The rule excludes disputed accounts from more than two years ago, along with those related to theft. But the lender must document an identity theft or police report on the fraudulent charges.

The unintentional consequences could be severe for those still originating mortgages.

"We expect this revision will certainly kick some buyers out of the marketplace, and we’re in ongoing efforts to quantify how extreme the impact will be," said Lisa Jackson, senior vice president of research at John Burns Real Estate Consulting. "We did a quick sample of some of our builder clients focused on the entry level. They cited impact to varying degrees, with one reporting the new rule would disqualify 60% to 84% of his buyers currently under contract at specific communities."

An FHA spokesman said the rule was designed as another protection for the FHA emergency fund. The fund levels slipped to 0.2% of at-risk insurance last year, well below the 2% mandated by Congress. The FHA will raise insurance premiums on April 1 as well to boost the fund by $1 billion.

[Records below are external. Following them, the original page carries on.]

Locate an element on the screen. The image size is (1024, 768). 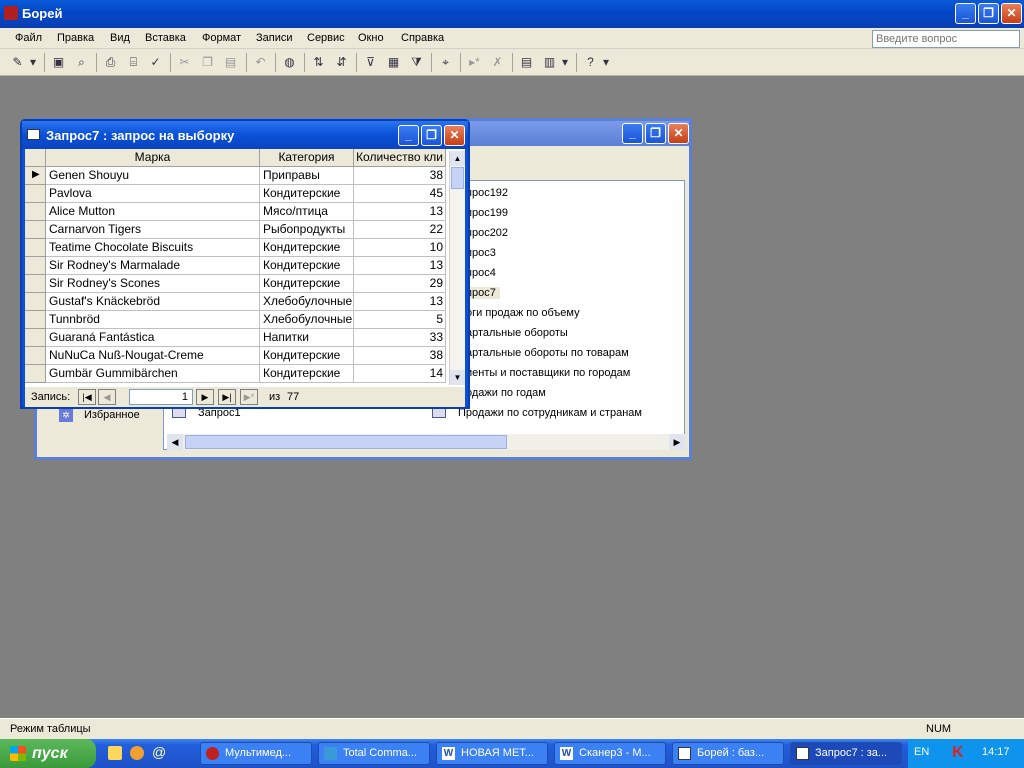
list-item: одажи по годам is located at coordinates (506, 393).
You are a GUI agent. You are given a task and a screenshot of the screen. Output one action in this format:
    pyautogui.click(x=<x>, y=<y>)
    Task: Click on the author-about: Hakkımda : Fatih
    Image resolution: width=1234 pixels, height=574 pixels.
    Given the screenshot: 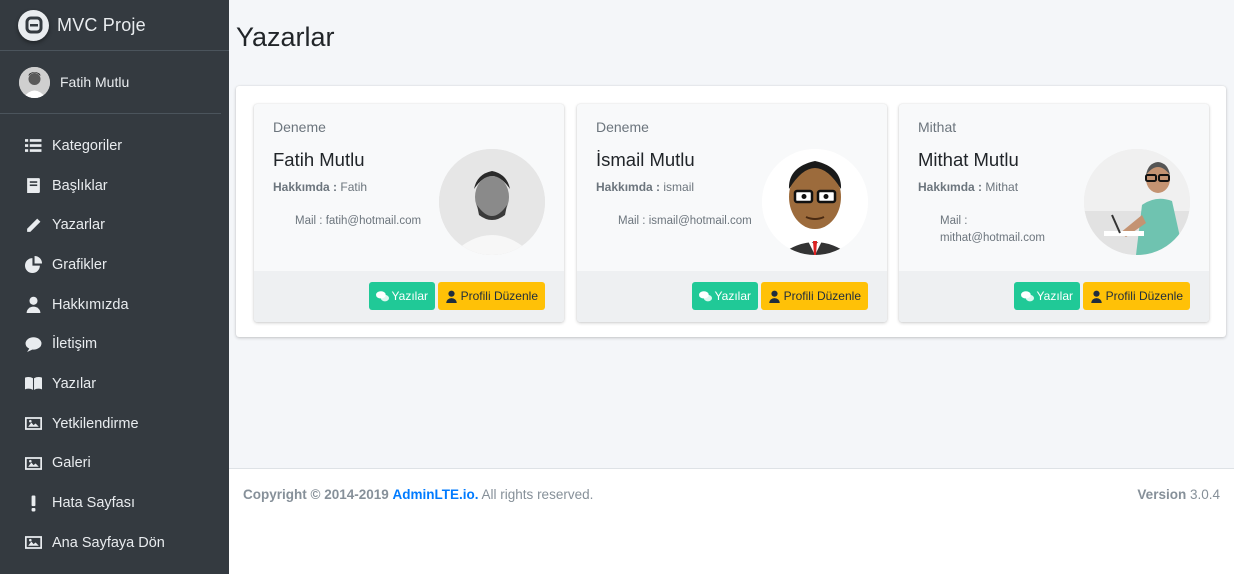 What is the action you would take?
    pyautogui.click(x=320, y=187)
    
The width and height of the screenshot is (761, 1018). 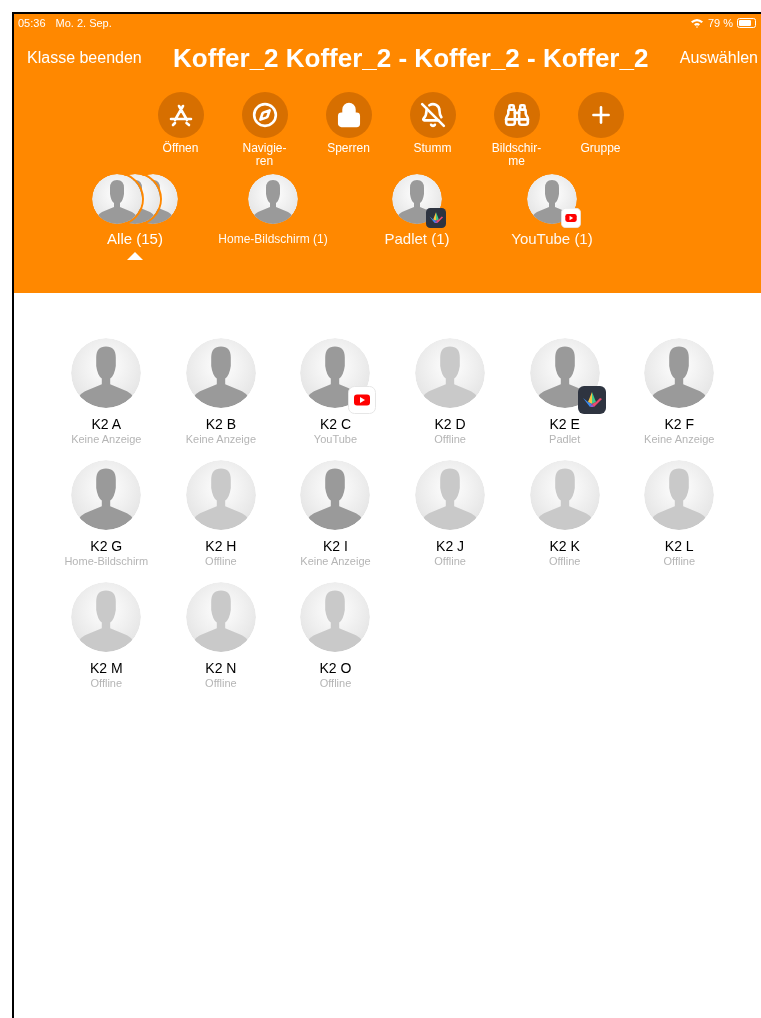 I want to click on student-name: K2 M, so click(x=106, y=668).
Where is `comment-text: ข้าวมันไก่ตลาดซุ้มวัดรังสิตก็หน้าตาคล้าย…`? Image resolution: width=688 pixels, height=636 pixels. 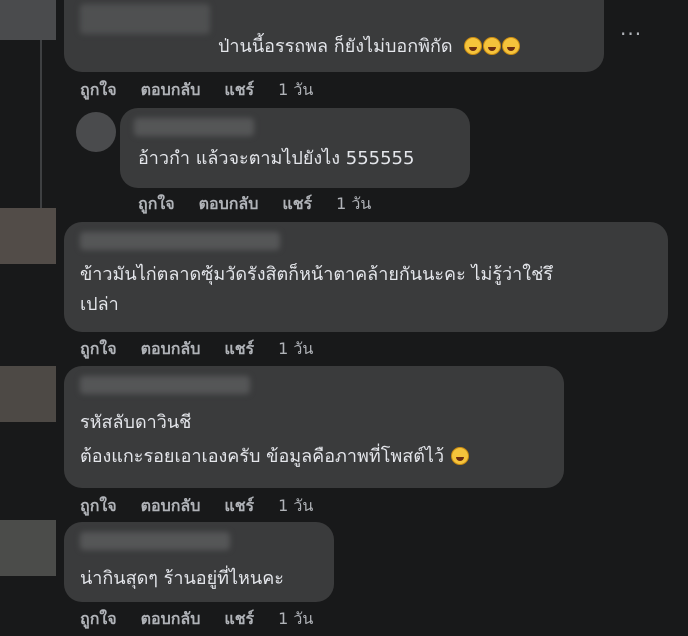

"When performing loan-level reviews of FHA loans, we found that many borrowers with mortgage payment delinquencies had prior credit deficiencies including unpaid collections and unresolved disputed accounts prior to the approval of their loan," the spokesman said. "This change was made to eliminate this layer of risk to FHA-insured loans and help protect our insurance fund."

Because of the FHA insurance premium raises to 1.75%, Radack expects the more qualified borrowers to go to Fannie Mae or Freddie Mac loans, which have smaller charges for private market insurance premiums.

"FHA is not going to be in my vocabulary," Radack said.